The above prepared three photoconductive belts are cut into strips of 1 inch in width by 12 inches in length, and are flexed in a tri-roller flexing system. Each belt is under a 1.1 lb/inch tension, and each roller is ⅛ inch in diameter. A polyurethane “spots blade” is placed in contact with each belt at an angle between 5 and 15 degrees. Carrier beads of about 100 micrometers in size diameter are attached to the spots blade by the aid of double tape. These beads strike the surface of each of the belts as the photoconductor rotates in contact with the spots blade for 200 simulated imaging cycles. The surface morphology of each scratched area is then analyzed.
Incorporation of the above C-ether into charge transport layer improved scratch resistance by from about 30 percent to about 50 percent.
For example, after the scratch resistance test, the comparative imaging member with no ether had an Rq value of 0.3 microns; the imaging members with the C-ether had an Rq value from 0.15 to 0.2 microns depending on the type and loading of the C-ether.
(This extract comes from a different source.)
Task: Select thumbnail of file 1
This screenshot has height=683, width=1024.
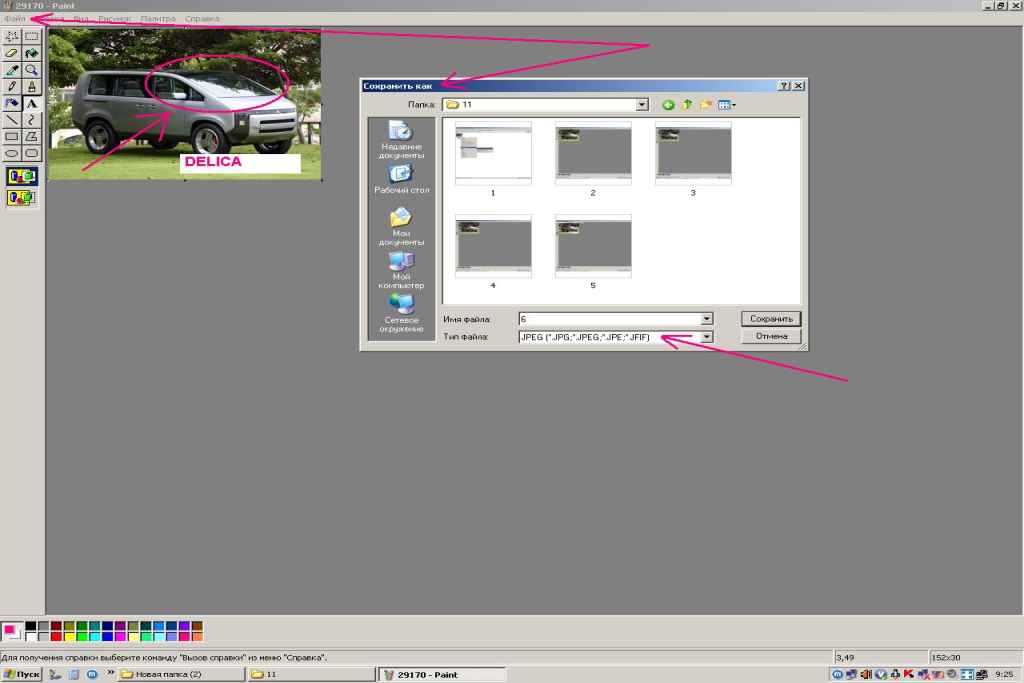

Thus, a scratch resistance improvement of from about 30 percent to about 50 percent was realized with incorporation of C-ethers into charge transport layers.
The claims, as originally presented and as they may be amended, encompass variations, alternatives, modifications, improvements, equivalents, and substantial equivalents of the embodiments and teachings disclosed herein, including those that are presently unforeseen or unappreciated, and that, for example, may arise from applicants/patentees and others. Unless specifically recited in a claim, steps or components of claims should not be implied or imported from the specification or any other claims as to any particular order, number, position, size, shape, angle, color, or material.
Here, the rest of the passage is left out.